ACP esclarece posição quanto a feriado da Consciência Negra

O presidente Edson José Ramon, da Associação Comercial do Paraná (ACP), enviou nesta segunda-feira (26) carta aos integrantes da Câmara Municipal de Curitiba, esclarecendo a posição da entidade quanto ao projeto de transformação do Dia da Consciência Negra (20 de novembro) em feriado civil.

A seguir a íntegra da referida carta:

 

A Associação Comercial do Paraná vem se manifestar contrariamente à instituição de mais um feriado em nossa cidade, pelas razões elencadas abaixo.

A Associação Comercial do Paraná considera extremamente louvável a instituição do dia 20 de novembro como “Dia da Consciência Negra”.

Entendemos que esta data presta justa e integral homenagem ao herói da pátria Zumbi dos Palmares e a todos os cidadãos engajados na construção de uma sociedade igualitária, inclusiva e multicultural.

Nossa entidade há anos desenvolve iniciativas para difusão da igualdade racial e promoção da cultura afro-brasileira, com atividades especialmente concebidas para o Dia da Consciência Negra.
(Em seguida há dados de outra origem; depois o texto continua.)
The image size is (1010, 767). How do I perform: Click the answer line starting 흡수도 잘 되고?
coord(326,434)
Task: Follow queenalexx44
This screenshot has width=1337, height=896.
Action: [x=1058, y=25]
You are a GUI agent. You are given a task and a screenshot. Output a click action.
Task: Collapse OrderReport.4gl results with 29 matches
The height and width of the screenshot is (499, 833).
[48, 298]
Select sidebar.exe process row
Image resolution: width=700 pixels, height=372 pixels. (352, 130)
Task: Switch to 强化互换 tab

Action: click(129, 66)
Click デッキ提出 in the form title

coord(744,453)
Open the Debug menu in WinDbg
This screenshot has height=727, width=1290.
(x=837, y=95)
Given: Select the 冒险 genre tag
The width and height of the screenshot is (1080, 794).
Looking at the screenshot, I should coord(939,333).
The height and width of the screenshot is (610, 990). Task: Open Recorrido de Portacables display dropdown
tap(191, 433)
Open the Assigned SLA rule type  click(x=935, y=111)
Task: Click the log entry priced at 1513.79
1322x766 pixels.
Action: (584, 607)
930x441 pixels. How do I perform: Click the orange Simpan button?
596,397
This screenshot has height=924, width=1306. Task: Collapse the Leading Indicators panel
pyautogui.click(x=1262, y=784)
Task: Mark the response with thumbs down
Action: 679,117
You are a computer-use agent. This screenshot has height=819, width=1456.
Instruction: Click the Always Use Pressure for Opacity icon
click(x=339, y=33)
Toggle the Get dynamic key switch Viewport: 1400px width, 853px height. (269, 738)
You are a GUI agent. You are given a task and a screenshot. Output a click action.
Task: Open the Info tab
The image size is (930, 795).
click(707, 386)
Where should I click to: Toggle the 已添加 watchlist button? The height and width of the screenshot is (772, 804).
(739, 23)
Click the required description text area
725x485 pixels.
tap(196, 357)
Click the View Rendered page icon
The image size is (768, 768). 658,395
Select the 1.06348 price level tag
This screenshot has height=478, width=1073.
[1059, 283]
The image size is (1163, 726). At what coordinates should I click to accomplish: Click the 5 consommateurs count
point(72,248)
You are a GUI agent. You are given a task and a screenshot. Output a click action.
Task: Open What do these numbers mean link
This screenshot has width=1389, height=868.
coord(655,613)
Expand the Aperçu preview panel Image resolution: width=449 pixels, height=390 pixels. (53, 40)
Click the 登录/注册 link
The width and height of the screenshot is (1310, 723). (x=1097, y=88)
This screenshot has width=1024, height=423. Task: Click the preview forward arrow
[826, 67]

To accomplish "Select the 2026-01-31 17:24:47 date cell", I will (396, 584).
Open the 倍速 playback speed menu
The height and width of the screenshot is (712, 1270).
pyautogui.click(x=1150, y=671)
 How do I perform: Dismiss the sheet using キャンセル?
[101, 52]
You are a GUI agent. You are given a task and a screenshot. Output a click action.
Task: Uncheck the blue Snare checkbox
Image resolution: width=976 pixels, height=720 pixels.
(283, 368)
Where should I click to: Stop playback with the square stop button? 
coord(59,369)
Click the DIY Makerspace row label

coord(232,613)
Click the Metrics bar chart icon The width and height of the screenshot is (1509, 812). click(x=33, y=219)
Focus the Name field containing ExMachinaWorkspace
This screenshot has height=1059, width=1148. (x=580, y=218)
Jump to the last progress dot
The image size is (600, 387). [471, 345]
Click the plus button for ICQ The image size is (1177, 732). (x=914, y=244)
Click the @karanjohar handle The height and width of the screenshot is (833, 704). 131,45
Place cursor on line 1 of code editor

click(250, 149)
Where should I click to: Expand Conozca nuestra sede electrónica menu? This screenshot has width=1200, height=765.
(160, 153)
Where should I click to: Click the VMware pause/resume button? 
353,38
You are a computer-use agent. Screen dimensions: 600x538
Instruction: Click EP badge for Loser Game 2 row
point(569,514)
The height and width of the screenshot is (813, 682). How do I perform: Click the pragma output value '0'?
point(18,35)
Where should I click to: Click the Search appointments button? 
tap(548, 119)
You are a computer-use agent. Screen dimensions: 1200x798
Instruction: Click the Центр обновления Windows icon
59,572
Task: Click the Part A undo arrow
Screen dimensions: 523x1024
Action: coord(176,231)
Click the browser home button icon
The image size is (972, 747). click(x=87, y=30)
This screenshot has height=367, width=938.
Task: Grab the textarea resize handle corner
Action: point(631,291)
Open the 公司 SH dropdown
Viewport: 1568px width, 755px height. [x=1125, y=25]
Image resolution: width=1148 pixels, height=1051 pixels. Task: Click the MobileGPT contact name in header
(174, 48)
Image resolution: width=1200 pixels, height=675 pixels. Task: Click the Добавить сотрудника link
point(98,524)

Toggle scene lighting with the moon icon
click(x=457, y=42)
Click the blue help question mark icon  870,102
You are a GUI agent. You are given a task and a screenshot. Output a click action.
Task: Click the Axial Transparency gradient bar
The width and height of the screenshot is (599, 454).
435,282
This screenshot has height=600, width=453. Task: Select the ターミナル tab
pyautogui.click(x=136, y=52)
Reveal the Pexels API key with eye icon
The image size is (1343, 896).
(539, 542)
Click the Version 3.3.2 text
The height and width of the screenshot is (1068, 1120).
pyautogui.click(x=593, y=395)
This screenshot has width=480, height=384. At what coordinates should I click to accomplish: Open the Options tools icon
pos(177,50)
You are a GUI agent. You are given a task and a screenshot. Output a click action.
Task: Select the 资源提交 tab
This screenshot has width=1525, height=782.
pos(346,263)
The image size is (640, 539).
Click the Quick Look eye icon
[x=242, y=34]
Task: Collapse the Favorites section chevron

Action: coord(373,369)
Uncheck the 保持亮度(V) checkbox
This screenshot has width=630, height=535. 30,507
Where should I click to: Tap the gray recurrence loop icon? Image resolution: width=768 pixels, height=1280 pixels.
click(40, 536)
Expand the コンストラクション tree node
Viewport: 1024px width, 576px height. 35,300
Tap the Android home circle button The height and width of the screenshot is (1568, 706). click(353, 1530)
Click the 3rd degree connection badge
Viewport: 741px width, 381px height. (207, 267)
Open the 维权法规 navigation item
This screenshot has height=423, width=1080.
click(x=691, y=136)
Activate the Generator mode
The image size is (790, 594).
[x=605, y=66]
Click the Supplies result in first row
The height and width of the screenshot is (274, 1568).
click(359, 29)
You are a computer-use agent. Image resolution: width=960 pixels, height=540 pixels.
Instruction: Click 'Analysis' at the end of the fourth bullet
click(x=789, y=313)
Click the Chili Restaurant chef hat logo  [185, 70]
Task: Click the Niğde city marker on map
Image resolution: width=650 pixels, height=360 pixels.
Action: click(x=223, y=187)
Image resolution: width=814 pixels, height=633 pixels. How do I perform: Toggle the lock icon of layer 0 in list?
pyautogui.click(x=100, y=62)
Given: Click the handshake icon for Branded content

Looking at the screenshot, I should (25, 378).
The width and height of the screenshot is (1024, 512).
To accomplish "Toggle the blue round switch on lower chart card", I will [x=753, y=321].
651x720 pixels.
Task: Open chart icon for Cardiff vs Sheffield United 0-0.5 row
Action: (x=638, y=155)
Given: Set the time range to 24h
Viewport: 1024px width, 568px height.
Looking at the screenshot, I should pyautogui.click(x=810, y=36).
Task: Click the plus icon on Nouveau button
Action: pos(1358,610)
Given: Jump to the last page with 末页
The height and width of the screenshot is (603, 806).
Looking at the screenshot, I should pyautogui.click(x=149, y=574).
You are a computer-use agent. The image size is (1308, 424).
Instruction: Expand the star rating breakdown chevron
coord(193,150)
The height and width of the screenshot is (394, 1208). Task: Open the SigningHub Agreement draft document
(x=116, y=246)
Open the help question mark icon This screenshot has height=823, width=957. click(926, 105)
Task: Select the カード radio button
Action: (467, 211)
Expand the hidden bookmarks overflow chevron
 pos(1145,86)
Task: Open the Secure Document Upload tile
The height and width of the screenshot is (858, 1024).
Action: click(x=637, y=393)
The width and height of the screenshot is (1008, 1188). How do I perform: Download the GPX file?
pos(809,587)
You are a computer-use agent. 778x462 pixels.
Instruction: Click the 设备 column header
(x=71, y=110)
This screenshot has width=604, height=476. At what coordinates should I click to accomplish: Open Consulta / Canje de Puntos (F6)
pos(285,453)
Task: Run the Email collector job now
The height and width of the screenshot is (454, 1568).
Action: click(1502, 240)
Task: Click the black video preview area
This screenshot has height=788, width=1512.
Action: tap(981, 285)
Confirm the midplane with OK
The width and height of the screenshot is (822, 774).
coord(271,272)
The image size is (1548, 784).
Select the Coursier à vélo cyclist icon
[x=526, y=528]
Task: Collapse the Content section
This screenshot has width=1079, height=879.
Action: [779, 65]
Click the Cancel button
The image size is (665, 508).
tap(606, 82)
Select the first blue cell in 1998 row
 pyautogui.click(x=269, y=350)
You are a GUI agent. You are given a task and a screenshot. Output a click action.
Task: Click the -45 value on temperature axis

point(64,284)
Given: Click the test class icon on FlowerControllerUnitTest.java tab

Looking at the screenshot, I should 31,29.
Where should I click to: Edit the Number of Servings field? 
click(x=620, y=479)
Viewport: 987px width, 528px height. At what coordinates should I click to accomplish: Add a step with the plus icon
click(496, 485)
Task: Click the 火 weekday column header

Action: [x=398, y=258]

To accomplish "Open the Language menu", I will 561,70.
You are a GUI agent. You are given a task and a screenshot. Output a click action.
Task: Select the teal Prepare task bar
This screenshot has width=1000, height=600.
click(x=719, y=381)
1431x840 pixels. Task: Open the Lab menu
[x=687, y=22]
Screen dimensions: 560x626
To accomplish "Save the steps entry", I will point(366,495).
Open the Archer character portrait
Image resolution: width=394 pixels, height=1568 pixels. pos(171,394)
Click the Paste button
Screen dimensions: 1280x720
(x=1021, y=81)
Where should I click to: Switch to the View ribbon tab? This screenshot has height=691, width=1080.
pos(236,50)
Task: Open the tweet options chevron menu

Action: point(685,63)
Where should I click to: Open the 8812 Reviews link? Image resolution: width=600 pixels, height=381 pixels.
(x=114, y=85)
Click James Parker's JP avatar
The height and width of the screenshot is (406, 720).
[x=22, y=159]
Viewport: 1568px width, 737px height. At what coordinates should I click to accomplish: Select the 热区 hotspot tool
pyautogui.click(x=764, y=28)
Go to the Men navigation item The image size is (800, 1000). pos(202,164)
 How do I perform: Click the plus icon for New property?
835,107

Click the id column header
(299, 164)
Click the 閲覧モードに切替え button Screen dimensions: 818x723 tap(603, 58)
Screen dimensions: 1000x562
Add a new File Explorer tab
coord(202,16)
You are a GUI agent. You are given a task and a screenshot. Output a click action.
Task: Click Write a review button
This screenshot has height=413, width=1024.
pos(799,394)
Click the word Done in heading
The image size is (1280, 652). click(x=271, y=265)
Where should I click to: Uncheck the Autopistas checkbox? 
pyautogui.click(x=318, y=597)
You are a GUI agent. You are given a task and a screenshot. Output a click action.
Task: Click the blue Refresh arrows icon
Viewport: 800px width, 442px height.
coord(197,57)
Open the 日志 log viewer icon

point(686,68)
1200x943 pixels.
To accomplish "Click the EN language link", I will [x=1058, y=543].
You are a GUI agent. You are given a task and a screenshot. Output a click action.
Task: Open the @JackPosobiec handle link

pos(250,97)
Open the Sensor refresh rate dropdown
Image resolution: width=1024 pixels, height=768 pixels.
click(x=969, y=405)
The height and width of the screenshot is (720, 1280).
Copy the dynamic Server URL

Não pretendemos que seja olvidada a trajetória de luta e sofrimento do povo negro. Todavia, consideramos que a eventual instituição de novo feriado civil, consoante Proposição 005.00148.2010 em trâmite na Câmara Municipal, geraria sério e expressivo impacto negativo à atividade econômica e à atração de novos investimentos no município, além de redução na produtividade e crescimento de custos adicionais, comprometendo significativamente a capacidade e competitividade das empresas curitibanas de gerar empregos e tributos.

Ademais, a adoção desse feriado conferiria tratamento desigual a outras etnias que habitam a cidade de Curitiba, que igualmente fazem parte de sua história.

Ressalte-se, ainda, a inconstitucionalidade do projeto, tendo em vista que é competência privativa da União a instituição de feriado civil, pois interfere diretamente nas relações trabalhistas e salariais, constituindo matéria do direito do trabalho, cuja competência para legislar é privativa da União, nos termos do art. 22, I, da CF. A lei n. 9.093, de 12 de setembro de 1995 esclarece claramente a competência municipal para fixar feriado, não contemplando a hipótese aventada na proposta em exame.

Assim conclamamos aos nossos legisladores que não sejam adotadas iniciativas que signifiquem desincentivo à atividade empreendedora em nossa cidade e evitem que tal discussão chegue ao Judiciário.

Isto posto, diante da iminente nova votação da proposição 005.00148.2010, manifestamos posicionamento contrário à criação do feriado em questão, pedindo a Vossas Excelências que não o aprovem.

Edson José Ramon, presidente da ACP.